Aim of the task:
Turn the lines from the one with "Describe the element at coordinates (1004, 254)" to the one with "Die Press Bars" into a JSON list of strings, one per line, skipping blank lines. Leave the pictures out.

Data to examine:
==============================
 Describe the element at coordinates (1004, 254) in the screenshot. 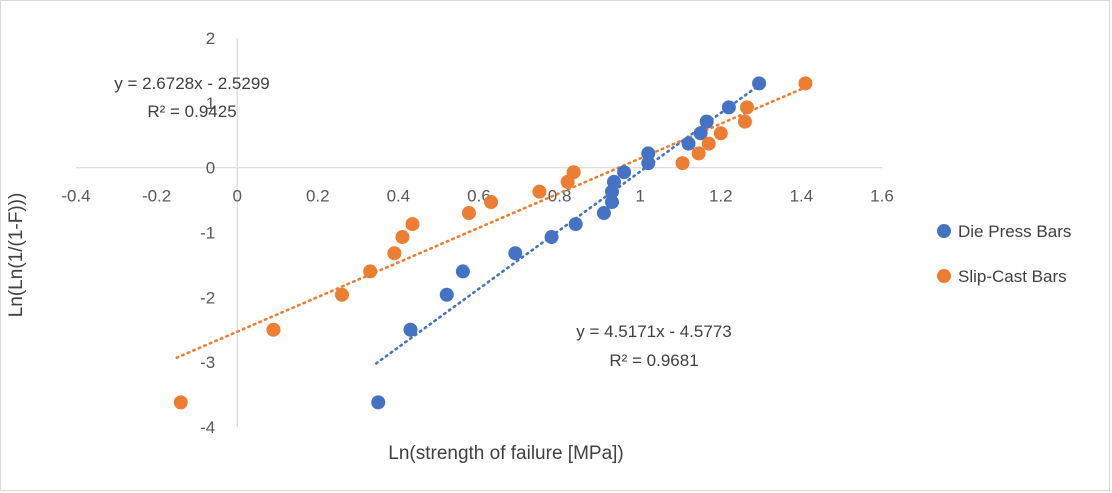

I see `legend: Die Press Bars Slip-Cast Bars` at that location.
==============================
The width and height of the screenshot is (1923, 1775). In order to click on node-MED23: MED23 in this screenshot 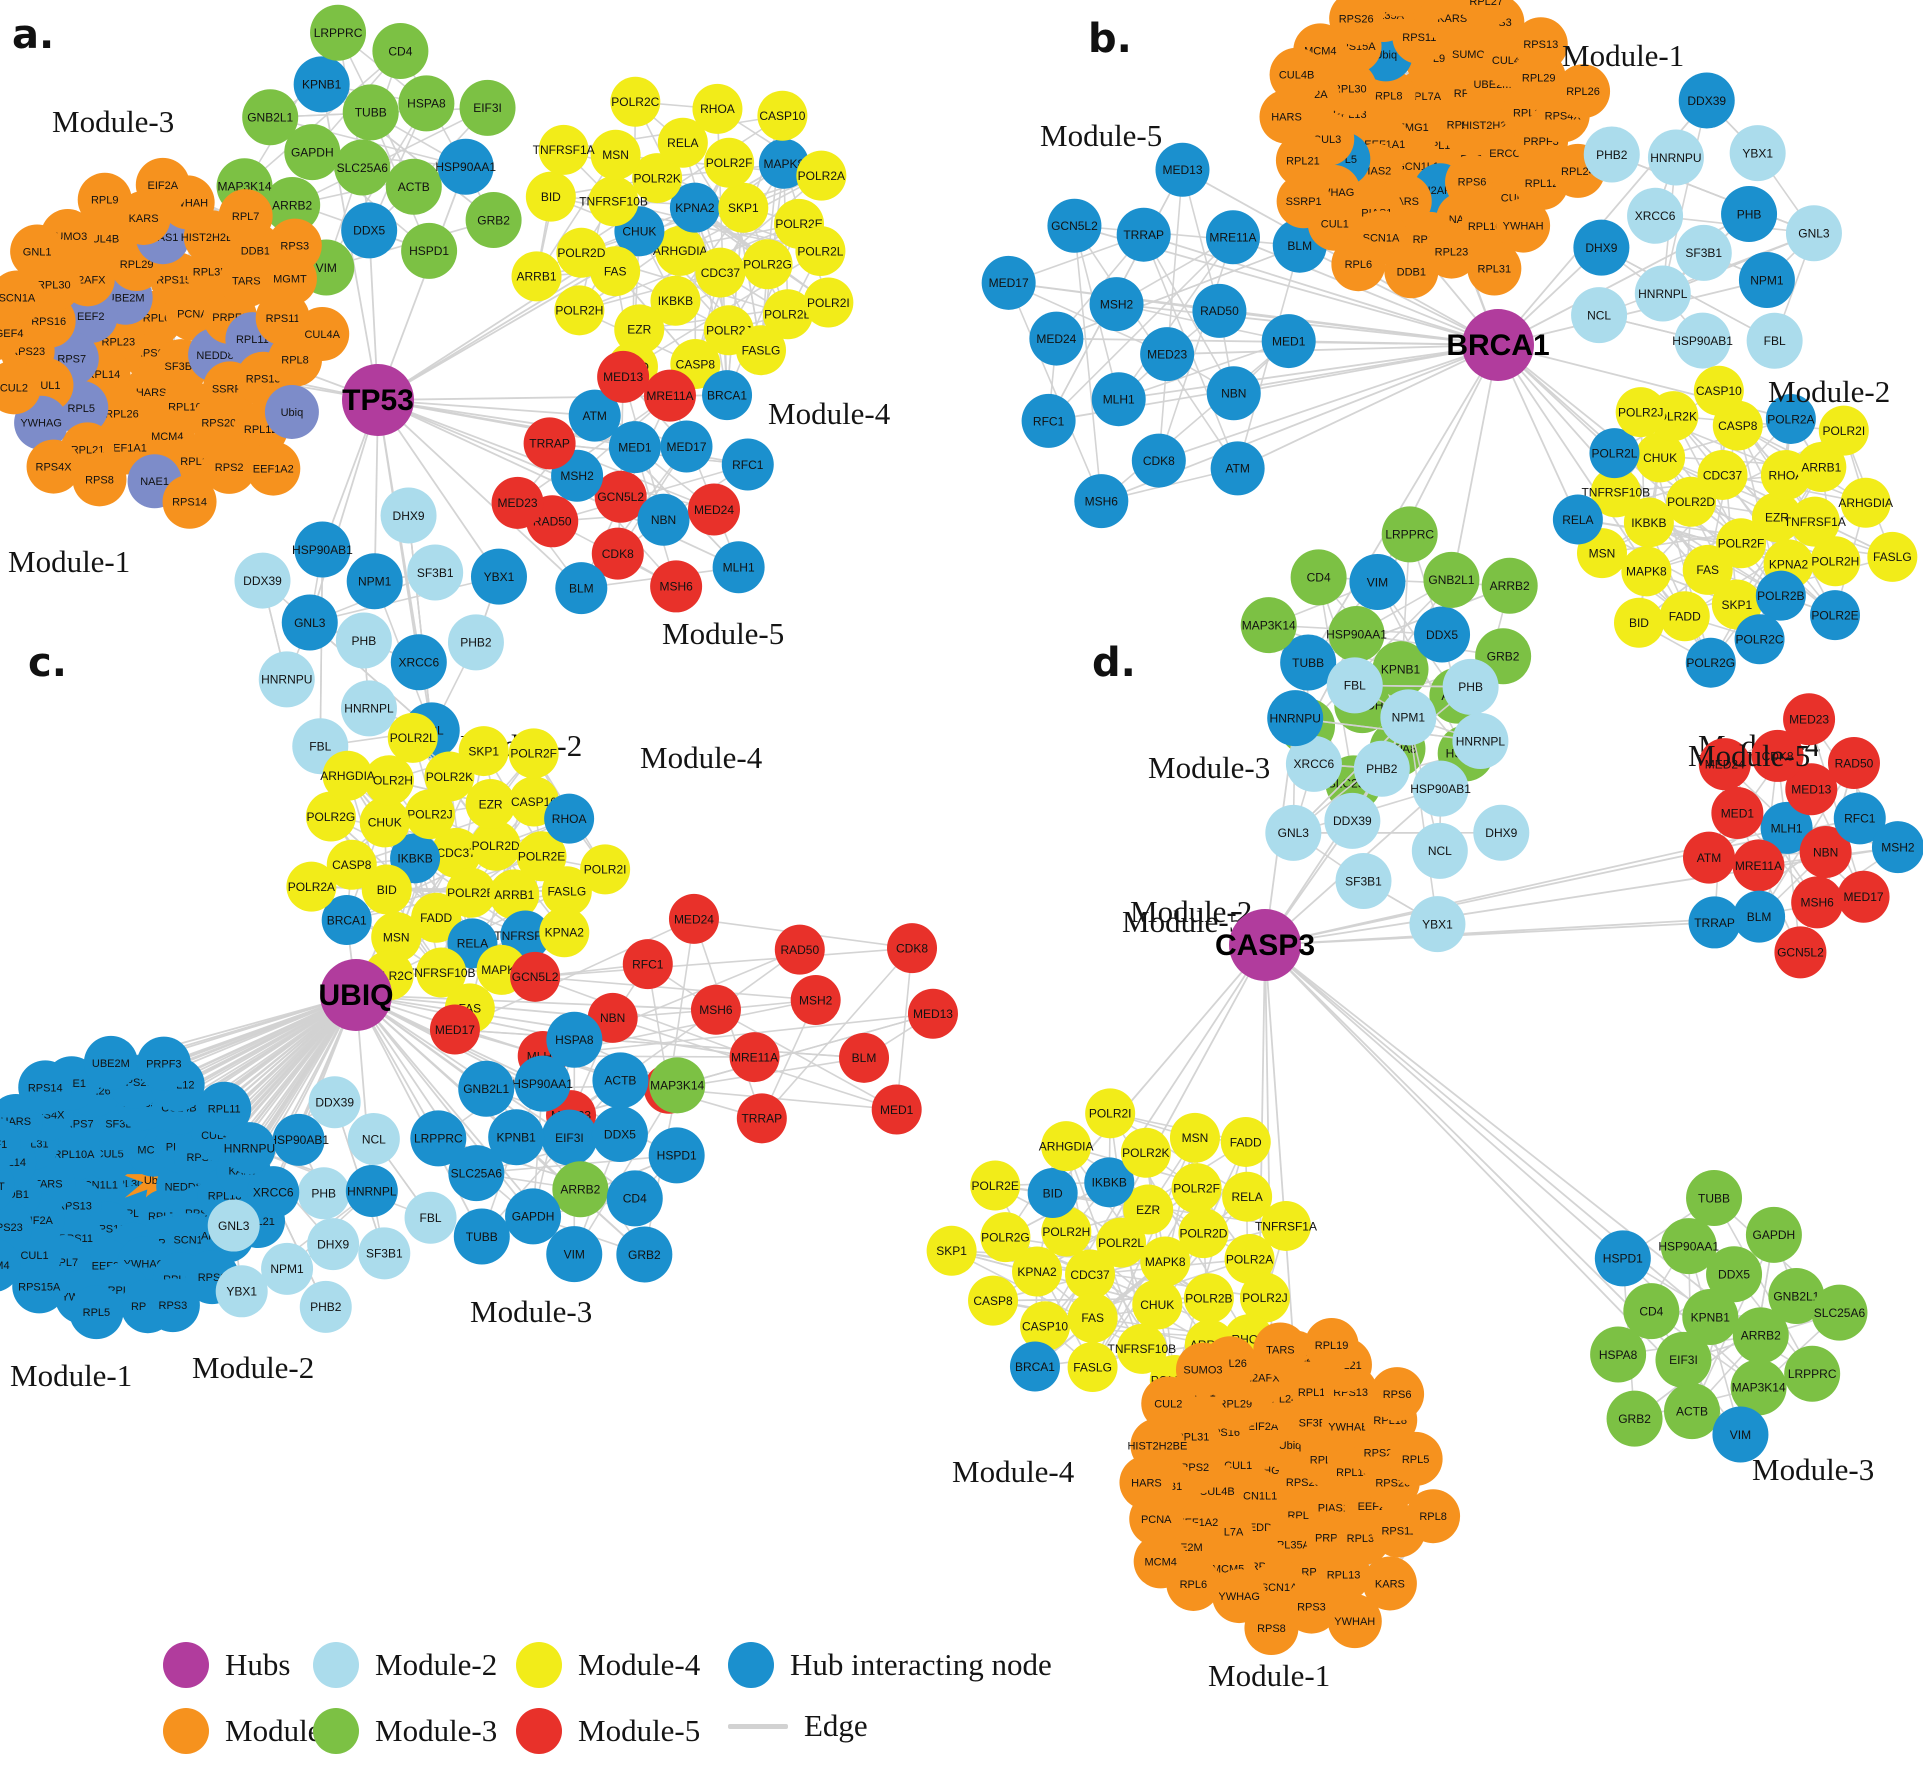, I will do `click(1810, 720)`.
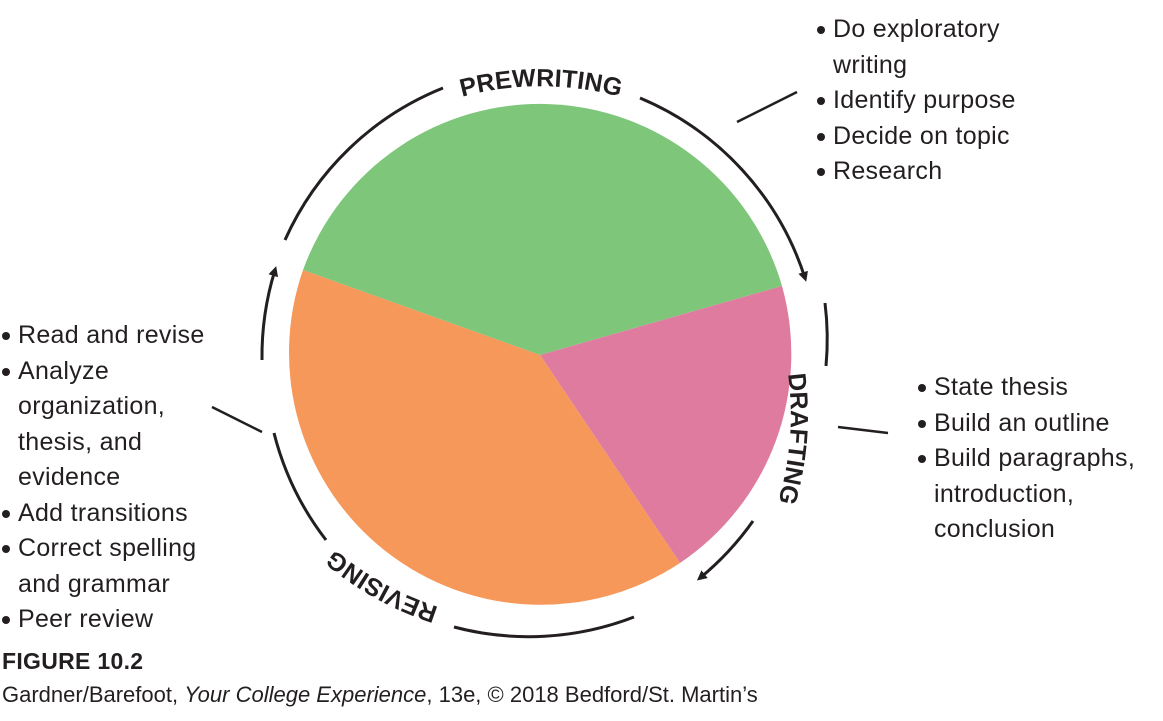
==============================
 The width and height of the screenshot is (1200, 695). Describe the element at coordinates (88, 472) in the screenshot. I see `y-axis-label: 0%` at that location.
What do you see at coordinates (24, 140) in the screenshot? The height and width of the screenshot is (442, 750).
==============================
Response to this task:
[
  " Describe the element at coordinates (1004, 254) in the screenshot. ",
  "I see `legend: Die Press Bars Slip-Cast Bars` at that location."
]